Aber was hat die traditionelle Ehrfurcht vor der Wahrheit mit der Wahl von Donald Trump zu tun?

Bei der Spaltung in Amerika, die den Hintergrund von dieser Wahl ausmachte, geht es nicht nur um eine Entfremdung zwischen einer kleinen Elite und der Mittel- und Arbeiterklasse, die sich ausgeschlossen fühlt. Es geht nicht nur um den Verwaltungsstaat oder um die Herrschaft durch Juristen. Es geht auch um eine sich ausbreitende Weltanschauungskluft zwischen Traditionalisten und Progressiven. In den Vereinigten Staaten leben wir nicht mehr in einem Land, in dem unsere politischen Unterschiede innerhalb eines gemeinsamen amerikanischen Weltbilds verankert sind. Vielmehr gibt es diametral entgegengesetzte Vorannahmen darüber, was für ein Land Amerika ist und sein sollte. Das zeigt sich sogar bei manchen der allergrundsätzlichsten Fragen des Lebens, wie z.B. was gut ist, was wahr ist, und was der Sinn des Lebens ist.

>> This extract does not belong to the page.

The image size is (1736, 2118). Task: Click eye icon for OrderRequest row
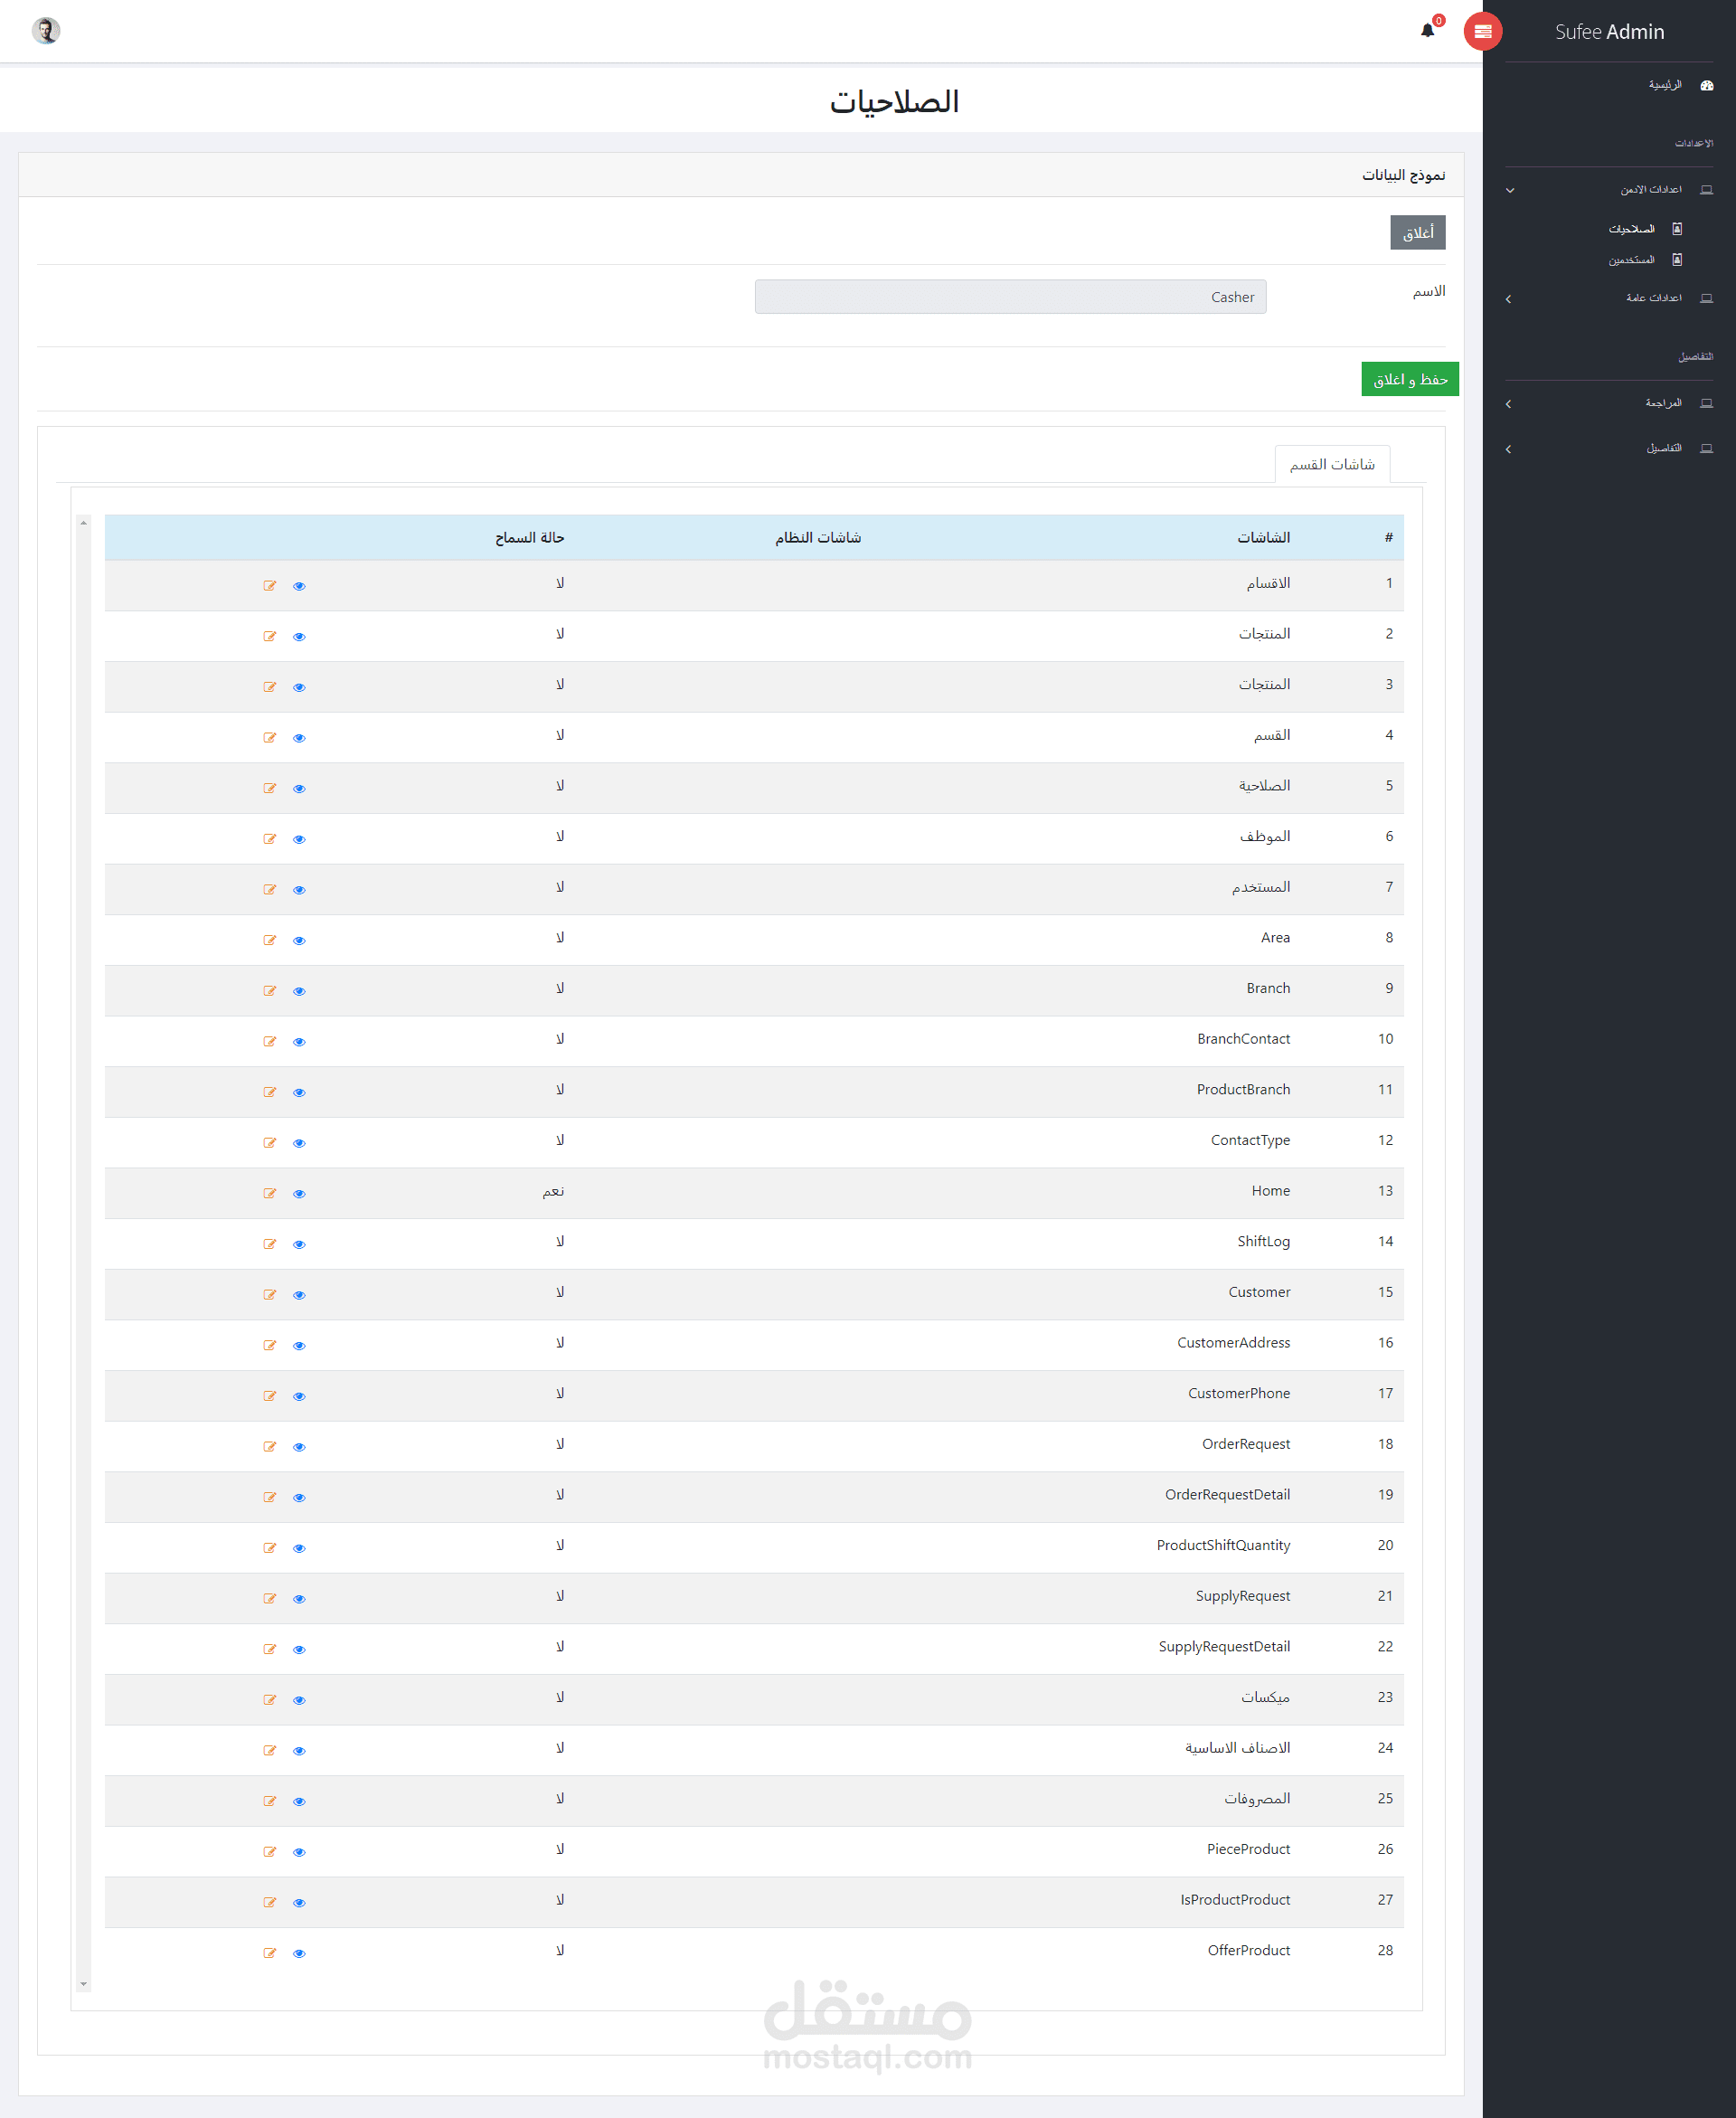point(299,1447)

Die Mehrheit der Amerikaner teilt noch das Weltbild, das in dem Abschnitt aus der Unabhängigkeitserklärung ausgedrückt wird, den ich gerade zitiert habe: „Wir halten diese Wahrheiten für ausgemacht (...).“ Um noch besser zu begreifen, wie die Freiheit im amerikanischen System in der Wahrheit verankert ist, müssten Sie nur mal auf die Federalist Papers schauen. Diese brillante Serie von 85 Aufsätzen, die die amerikanische Verfassung erläutert und verteidigt, wurde im Laufe der Jahre 1787 und 1788 veröffentlicht, während der Debatte über die Ratifizierung der Verfassung. Es ist auffallend, wie sehr die Federalist Papers der grundsätzlichen Annahme einer unveränderlichen Wahrheit über den Menschen verpflichtet sind: dass der Mensch, während er einerseits imstande ist, Großes und Gutes zu leisten, auch gleichzeitig fehlerhaft ist, und der Tendenz unterworfen ist, die Macht zu missbrauchen. Das ganze amerikanische System gründet sich auf dieser äußerst nüchternen Auffassung über die Begrenztheit des Menschen und die deshalb begrenzten Möglichkeiten der Politik. Diese Auffassung über den Menschen liefert den Grund, warum das amerikanische Grundgesetz die Gewaltenteilung mit ihren Checks and Balances vorschreibt: Weil der Mensch unveränderlich dazu neigt, korrupt zu werden und die Macht zu missbrauchen, müssen die Zuständigkeiten des Staates begrenzt und unter mehreren Instanzen verteilt werden, um den fehlerhaften Menschen, die die Regierungsmacht ausüben, die Möglichkeit vorzuenthalten, ihren Mitbürgern eine Tyrannei aufzuzwingen. Meine Überzeugung ist es, dass diese Auffassungen über den Menschen sowie über die Wahrheit, die die Federalist Papers sowie die amerikanische Verfassung durchdringen, immer noch die herrschenden, intuitiven Meinungen der meisten Amerikaner widerspiegeln.